Render the entries below as a numbered list, leaving out any blank lines.
---------------
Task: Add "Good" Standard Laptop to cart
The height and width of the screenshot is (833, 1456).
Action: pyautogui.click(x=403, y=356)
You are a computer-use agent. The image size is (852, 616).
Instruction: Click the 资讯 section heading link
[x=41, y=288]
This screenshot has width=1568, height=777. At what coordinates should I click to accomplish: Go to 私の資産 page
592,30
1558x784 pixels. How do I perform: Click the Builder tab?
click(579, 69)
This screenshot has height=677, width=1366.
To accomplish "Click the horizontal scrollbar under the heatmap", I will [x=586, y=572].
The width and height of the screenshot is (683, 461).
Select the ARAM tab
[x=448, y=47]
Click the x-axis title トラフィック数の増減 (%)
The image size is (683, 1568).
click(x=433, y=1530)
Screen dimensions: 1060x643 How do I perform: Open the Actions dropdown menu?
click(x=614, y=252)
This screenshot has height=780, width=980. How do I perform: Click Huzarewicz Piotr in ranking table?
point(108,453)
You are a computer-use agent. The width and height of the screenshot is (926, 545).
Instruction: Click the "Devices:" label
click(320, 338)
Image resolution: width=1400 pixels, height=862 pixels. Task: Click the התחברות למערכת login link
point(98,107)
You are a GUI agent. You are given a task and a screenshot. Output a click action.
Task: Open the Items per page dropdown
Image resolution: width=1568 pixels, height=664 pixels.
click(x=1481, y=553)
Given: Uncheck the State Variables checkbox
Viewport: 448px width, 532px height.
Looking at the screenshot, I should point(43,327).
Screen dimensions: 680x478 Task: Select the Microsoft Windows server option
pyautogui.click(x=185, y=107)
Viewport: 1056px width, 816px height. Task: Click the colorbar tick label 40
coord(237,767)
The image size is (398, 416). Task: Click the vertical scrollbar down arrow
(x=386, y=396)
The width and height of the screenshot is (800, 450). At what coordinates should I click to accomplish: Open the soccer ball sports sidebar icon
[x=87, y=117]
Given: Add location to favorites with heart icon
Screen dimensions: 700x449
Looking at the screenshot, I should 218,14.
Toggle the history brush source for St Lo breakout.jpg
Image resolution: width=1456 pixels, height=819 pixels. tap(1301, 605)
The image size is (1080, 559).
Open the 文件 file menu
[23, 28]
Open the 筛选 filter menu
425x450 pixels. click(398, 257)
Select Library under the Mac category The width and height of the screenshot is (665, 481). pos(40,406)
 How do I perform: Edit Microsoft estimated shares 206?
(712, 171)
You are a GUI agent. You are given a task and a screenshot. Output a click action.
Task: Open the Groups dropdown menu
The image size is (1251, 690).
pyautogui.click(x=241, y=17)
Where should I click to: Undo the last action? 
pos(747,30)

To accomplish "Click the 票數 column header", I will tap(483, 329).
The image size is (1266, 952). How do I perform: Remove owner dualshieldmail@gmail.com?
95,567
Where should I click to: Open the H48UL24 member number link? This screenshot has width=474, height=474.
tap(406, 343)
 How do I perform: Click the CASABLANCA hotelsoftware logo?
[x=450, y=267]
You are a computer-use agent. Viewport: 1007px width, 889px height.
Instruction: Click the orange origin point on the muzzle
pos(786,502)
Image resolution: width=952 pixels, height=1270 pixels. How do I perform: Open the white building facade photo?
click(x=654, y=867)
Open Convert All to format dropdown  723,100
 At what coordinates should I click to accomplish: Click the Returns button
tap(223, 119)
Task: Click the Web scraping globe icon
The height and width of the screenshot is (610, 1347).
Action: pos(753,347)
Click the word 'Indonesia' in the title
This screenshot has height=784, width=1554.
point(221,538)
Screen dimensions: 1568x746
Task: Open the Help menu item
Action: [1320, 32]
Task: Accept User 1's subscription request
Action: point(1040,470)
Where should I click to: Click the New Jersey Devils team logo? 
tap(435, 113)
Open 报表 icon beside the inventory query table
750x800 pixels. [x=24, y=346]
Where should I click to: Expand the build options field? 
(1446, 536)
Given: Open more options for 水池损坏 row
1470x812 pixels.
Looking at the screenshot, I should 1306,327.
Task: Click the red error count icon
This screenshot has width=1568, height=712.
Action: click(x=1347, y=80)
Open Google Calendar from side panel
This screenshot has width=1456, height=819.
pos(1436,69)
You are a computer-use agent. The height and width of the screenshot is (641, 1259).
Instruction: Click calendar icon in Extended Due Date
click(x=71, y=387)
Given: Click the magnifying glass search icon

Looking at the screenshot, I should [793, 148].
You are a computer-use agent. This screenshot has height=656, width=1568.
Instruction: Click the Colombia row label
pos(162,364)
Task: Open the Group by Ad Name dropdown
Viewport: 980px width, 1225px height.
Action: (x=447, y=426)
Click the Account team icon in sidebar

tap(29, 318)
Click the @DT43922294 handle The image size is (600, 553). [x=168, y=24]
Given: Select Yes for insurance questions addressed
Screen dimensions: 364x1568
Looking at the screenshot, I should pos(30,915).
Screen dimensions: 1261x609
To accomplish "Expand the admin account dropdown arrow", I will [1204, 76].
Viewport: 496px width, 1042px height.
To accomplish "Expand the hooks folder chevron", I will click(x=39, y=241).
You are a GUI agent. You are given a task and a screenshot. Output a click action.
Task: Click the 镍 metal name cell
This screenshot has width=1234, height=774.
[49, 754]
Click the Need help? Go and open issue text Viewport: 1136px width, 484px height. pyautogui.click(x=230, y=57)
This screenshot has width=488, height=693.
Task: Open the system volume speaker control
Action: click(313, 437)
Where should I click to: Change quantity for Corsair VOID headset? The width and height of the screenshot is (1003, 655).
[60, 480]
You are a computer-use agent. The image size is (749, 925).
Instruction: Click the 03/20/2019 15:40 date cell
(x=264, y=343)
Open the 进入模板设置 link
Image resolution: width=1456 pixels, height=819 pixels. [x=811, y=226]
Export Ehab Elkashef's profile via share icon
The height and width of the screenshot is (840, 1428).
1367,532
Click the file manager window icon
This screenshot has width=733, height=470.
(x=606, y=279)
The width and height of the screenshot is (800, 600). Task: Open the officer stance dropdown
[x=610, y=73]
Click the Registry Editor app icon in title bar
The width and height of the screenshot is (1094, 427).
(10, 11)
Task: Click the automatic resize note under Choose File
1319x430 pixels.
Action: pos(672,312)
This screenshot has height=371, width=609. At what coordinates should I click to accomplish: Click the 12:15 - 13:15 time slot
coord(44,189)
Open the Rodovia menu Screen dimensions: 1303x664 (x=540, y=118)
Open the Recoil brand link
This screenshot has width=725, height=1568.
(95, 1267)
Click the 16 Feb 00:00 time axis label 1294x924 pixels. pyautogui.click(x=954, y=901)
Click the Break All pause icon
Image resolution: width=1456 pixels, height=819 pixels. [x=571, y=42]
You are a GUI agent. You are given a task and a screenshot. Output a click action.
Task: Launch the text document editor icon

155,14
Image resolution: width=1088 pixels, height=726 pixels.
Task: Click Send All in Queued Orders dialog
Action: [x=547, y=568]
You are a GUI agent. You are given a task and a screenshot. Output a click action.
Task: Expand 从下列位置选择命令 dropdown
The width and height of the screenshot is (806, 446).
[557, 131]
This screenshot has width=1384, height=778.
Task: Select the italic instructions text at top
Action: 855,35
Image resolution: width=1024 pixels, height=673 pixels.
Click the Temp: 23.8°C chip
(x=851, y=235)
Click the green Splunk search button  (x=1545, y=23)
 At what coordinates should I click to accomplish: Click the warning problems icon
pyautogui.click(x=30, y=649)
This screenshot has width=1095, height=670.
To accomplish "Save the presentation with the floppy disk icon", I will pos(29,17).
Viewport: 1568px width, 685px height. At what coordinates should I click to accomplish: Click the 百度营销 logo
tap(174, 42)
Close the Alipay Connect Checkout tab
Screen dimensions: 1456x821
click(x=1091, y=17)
---------------
*Completed exercise*.
1. Task: Add "Good" Standard Laptop to cart
2. The height and width of the screenshot is (833, 1456).
3. Action: pyautogui.click(x=403, y=356)
4. You are a computer-use agent. The image size is (852, 616).
5. Instruction: Click the 资讯 section heading link
6. [x=41, y=288]
7. This screenshot has width=1568, height=777. At what coordinates should I click to accomplish: Go to 私の資産 page
8. 592,30
9. 1558x784 pixels. How do I perform: Click the Builder tab?
10. click(579, 69)
11. This screenshot has height=677, width=1366.
12. To accomplish "Click the horizontal scrollbar under the heatmap", I will [x=586, y=572].
13. The width and height of the screenshot is (683, 461).
14. Select the ARAM tab
15. [x=448, y=47]
16. Click the x-axis title トラフィック数の増減 (%)
17. The image size is (683, 1568).
18. click(x=433, y=1530)
19. Screen dimensions: 1060x643 How do I perform: Open the Actions dropdown menu?
20. click(x=614, y=252)
21. This screenshot has height=780, width=980. How do I perform: Click Huzarewicz Piotr in ranking table?
22. point(108,453)
23. You are a computer-use agent. The width and height of the screenshot is (926, 545).
24. Instruction: Click the "Devices:" label
25. click(320, 338)
26. Image resolution: width=1400 pixels, height=862 pixels. Task: Click the התחברות למערכת login link
27. point(98,107)
28. You are a GUI agent. You are given a task and a screenshot. Output a click action.
29. Task: Open the Items per page dropdown
30. Image resolution: width=1568 pixels, height=664 pixels.
31. click(x=1481, y=553)
32. Given: Uncheck the State Variables checkbox
33. Viewport: 448px width, 532px height.
34. Looking at the screenshot, I should point(43,327).
35. Screen dimensions: 680x478 Task: Select the Microsoft Windows server option
36. pyautogui.click(x=185, y=107)
37. Viewport: 1056px width, 816px height. Task: Click the colorbar tick label 40
38. coord(237,767)
39. The image size is (398, 416). Task: Click the vertical scrollbar down arrow
40. (x=386, y=396)
41. The width and height of the screenshot is (800, 450). At what coordinates should I click to accomplish: Open the soccer ball sports sidebar icon
42. [x=87, y=117]
43. Given: Add location to favorites with heart icon
44. Screen dimensions: 700x449
45. Looking at the screenshot, I should 218,14.
46. Toggle the history brush source for St Lo breakout.jpg
47. Image resolution: width=1456 pixels, height=819 pixels. tap(1301, 605)
48. The image size is (1080, 559).
49. Open the 文件 file menu
50. [23, 28]
51. Open the 筛选 filter menu
52. 425x450 pixels. click(398, 257)
53. Select Library under the Mac category The width and height of the screenshot is (665, 481). pos(40,406)
54.  How do I perform: Edit Microsoft estimated shares 206?
55. (712, 171)
56. You are a GUI agent. You are given a task and a screenshot. Output a click action.
57. Task: Open the Groups dropdown menu
58. The image size is (1251, 690).
59. pyautogui.click(x=241, y=17)
60. Where should I click to: Undo the last action? 
61. pos(747,30)
62. To accomplish "Click the 票數 column header", I will tap(483, 329).
63. The image size is (1266, 952). How do I perform: Remove owner dualshieldmail@gmail.com?
64. 95,567
65. Where should I click to: Open the H48UL24 member number link? This screenshot has width=474, height=474.
66. tap(406, 343)
67.  How do I perform: Click the CASABLANCA hotelsoftware logo?
68. [x=450, y=267]
69. You are a computer-use agent. Viewport: 1007px width, 889px height.
70. Instruction: Click the orange origin point on the muzzle
71. pos(786,502)
72. Image resolution: width=952 pixels, height=1270 pixels. How do I perform: Open the white building facade photo?
73. click(x=654, y=867)
74. Open Convert All to format dropdown  723,100
75.  At what coordinates should I click to accomplish: Click the Returns button
76. tap(223, 119)
77. Task: Click the Web scraping globe icon
78. The height and width of the screenshot is (610, 1347).
79. Action: pos(753,347)
80. Click the word 'Indonesia' in the title
81. This screenshot has height=784, width=1554.
82. point(221,538)
83. Screen dimensions: 1568x746
84. Task: Open the Help menu item
85. Action: [1320, 32]
86. Task: Accept User 1's subscription request
87. Action: point(1040,470)
88. Where should I click to: Click the New Jersey Devils team logo? 
89. tap(435, 113)
90. Open 报表 icon beside the inventory query table
91. 750x800 pixels. [x=24, y=346]
92. Where should I click to: Expand the build options field? 
93. (1446, 536)
94. Given: Open more options for 水池损坏 row
95. 1470x812 pixels.
96. Looking at the screenshot, I should 1306,327.
97. Task: Click the red error count icon
98. This screenshot has width=1568, height=712.
99. Action: click(x=1347, y=80)
100. Open Google Calendar from side panel
101. This screenshot has width=1456, height=819.
102. pos(1436,69)
103. You are a computer-use agent. The height and width of the screenshot is (641, 1259).
104. Instruction: Click calendar icon in Extended Due Date
105. click(x=71, y=387)
106. Given: Click the magnifying glass search icon
107. Looking at the screenshot, I should [793, 148].
108. You are a computer-use agent. This screenshot has height=656, width=1568.
109. Instruction: Click the Colombia row label
110. pos(162,364)
111. Task: Open the Group by Ad Name dropdown
112. Viewport: 980px width, 1225px height.
113. Action: (x=447, y=426)
114. Click the Account team icon in sidebar
115. tap(29, 318)
116. Click the @DT43922294 handle The image size is (600, 553). [x=168, y=24]
117. Given: Select Yes for insurance questions addressed
118. Screen dimensions: 364x1568
119. Looking at the screenshot, I should pos(30,915).
120. Screen dimensions: 1261x609
121. To accomplish "Expand the admin account dropdown arrow", I will [1204, 76].
122. Viewport: 496px width, 1042px height.
123. To accomplish "Expand the hooks folder chevron", I will click(x=39, y=241).
124. You are a GUI agent. You are given a task and a screenshot. Output a click action.
125. Task: Click the 镍 metal name cell
126. This screenshot has width=1234, height=774.
127. [49, 754]
128. Click the Need help? Go and open issue text Viewport: 1136px width, 484px height. pyautogui.click(x=230, y=57)
129. This screenshot has width=488, height=693.
130. Task: Open the system volume speaker control
131. Action: click(313, 437)
132. Where should I click to: Change quantity for Corsair VOID headset? The width and height of the screenshot is (1003, 655).
133. [60, 480]
134. You are a computer-use agent. The image size is (749, 925).
135. Instruction: Click the 03/20/2019 15:40 date cell
136. (x=264, y=343)
137. Open the 进入模板设置 link
138. Image resolution: width=1456 pixels, height=819 pixels. [x=811, y=226]
139. Export Ehab Elkashef's profile via share icon
140. The height and width of the screenshot is (840, 1428).
141. 1367,532
142. Click the file manager window icon
143. This screenshot has width=733, height=470.
144. (x=606, y=279)
145. The width and height of the screenshot is (800, 600). Task: Open the officer stance dropdown
146. [x=610, y=73]
147. Click the Registry Editor app icon in title bar
148. The width and height of the screenshot is (1094, 427).
149. (10, 11)
150. Task: Click the automatic resize note under Choose File
151. 1319x430 pixels.
152. Action: pos(672,312)
153. This screenshot has height=371, width=609. At what coordinates should I click to accomplish: Click the 12:15 - 13:15 time slot
154. coord(44,189)
155. Open the Rodovia menu Screen dimensions: 1303x664 (x=540, y=118)
156. Open the Recoil brand link
157. This screenshot has width=725, height=1568.
158. (95, 1267)
159. Click the 16 Feb 00:00 time axis label 1294x924 pixels. pyautogui.click(x=954, y=901)
160. Click the Break All pause icon
161. Image resolution: width=1456 pixels, height=819 pixels. [x=571, y=42]
162. You are a GUI agent. You are given a task and a screenshot. Output a click action.
163. Task: Launch the text document editor icon
164. 155,14
165. Image resolution: width=1088 pixels, height=726 pixels.
166. Task: Click Send All in Queued Orders dialog
167. Action: [x=547, y=568]
168. You are a GUI agent. You are given a task and a screenshot. Output a click action.
169. Task: Expand 从下列位置选择命令 dropdown
170. The width and height of the screenshot is (806, 446).
171. [557, 131]
172. This screenshot has width=1384, height=778.
173. Task: Select the italic instructions text at top
174. Action: 855,35
175. Image resolution: width=1024 pixels, height=673 pixels.
176. Click the Temp: 23.8°C chip
177. (x=851, y=235)
178. Click the green Splunk search button  (x=1545, y=23)
179.  At what coordinates should I click to accomplish: Click the warning problems icon
180. pyautogui.click(x=30, y=649)
181. This screenshot has width=1095, height=670.
182. To accomplish "Save the presentation with the floppy disk icon", I will pos(29,17).
183. Viewport: 1568px width, 685px height. At what coordinates should I click to accomplish: Click the 百度营销 logo
184. tap(174, 42)
185. Close the Alipay Connect Checkout tab
186. Screen dimensions: 1456x821
187. click(x=1091, y=17)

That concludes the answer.